1 - O pedido de reconhecimento como OC pode ser realizado por pessoa coletiva que o requeira junto da DGADR, comprovando à data da apresentação do pedido o cumprimento dos seguintes requisitos:
a) Estar legalmente constituída em território nacional;
b) Possuir capacidade estatutária para realizar o controlo e certificação;
c) Ter os seus corpos sociais regularmente preenchidos e os seus instrumentos de gestão regularizados, designadamente o relatório de gestão e as contas referentes ao último exercício;
d) Dispor dos conhecimentos técnicos, do equipamento e das infraestruturas necessárias para efetuar as tarefas de controlo no âmbito do reconhecimento;
e) Dispor de recursos humanos que possuam qualificação e experiência adequada durante todo o período do reconhecimento;
f) Demonstrar capacidade financeira e a cobertura de riscos e responsabilidades do OC no âmbito da sua atividade;
g) Demonstrar a imparcialidade e a inexistência de conflito de interesses relativamente ao exercício das tarefas de controlo, não se encontrando, nomeadamente, em qualquer situação que possa, direta ou indiretamente, afetar a imparcialidade da sua conduta profissional;
h) Estar acreditado pelo IPAC, I. P., em conformidade com a norma NP ISO/IEC 17065 (Avaliação da conformidade).

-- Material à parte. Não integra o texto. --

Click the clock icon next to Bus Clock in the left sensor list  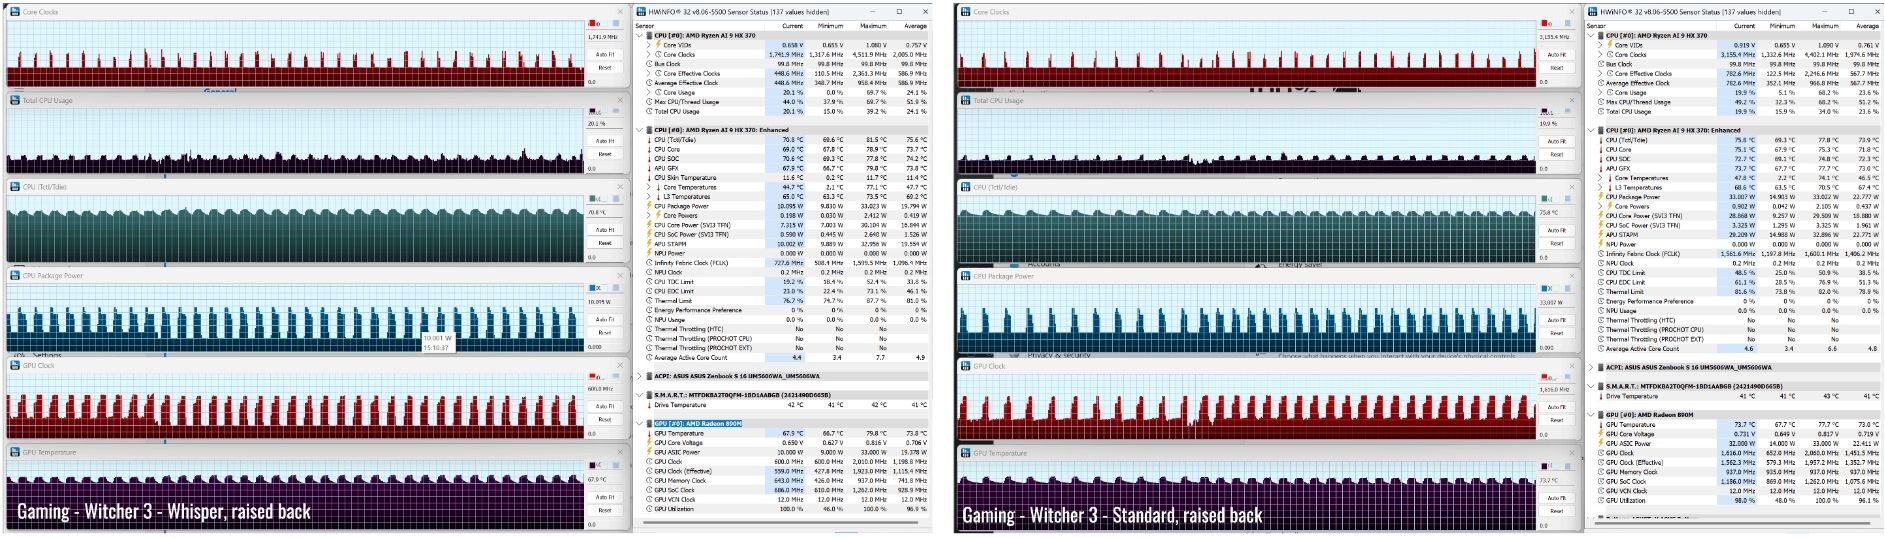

2 - Para além do disposto no número anterior, o requerente deve ainda remeter o plano de controlo à DGADR.
3 - O reconhecimento é concedido por despacho do Diretor-Geral da DGADR que inclui o âmbito e as atividades abrangidas.
4 - O despacho mencionado no número anterior é notificado ao requerente e publicitado na página eletrónica da DGADR.
5 - A operacionalização do reconhecimento obedece ainda ao disposto nas OTE emitidas pela DGADR e publicitadas no seu sítio da Internet, e destinam-se a concretizar a melhor forma de dar cumprimento a determinadas obrigações, podendo assumir a modalidade de recomendações ou de instruções vinculativas sobre o procedimento a adotar.
6 - Os OC são reconhecidos em termos de:
a) Controlo, para efeito das intervenções «Melhorar a eficiência alimentar animal para redução das emissões de gases com efeitos de estufa (GEE)», na componente de bovinos de carne e da intervenção «Bem-estar animal e uso racional de antimicrobianos», na componente de bem-estar animal;
b) Controlo e certificação, para efeito da intervenção «Conservação do solo - Pastagens biodiversas».
c) Validação e aprovação do plano de fertilização para efeitos da intervenção «Promoção de Fertilização orgânica».
7 - Compete à DGADR realizar a supervisão anual da atividade dos OC para verificação da conformidade de atuação face aos procedimentos estabelecidos e, em caso de incumprimento das regras estabelecidas para a atividade de controlo e certificação, suspender ou retirar o reconhecimento ao OC em causa.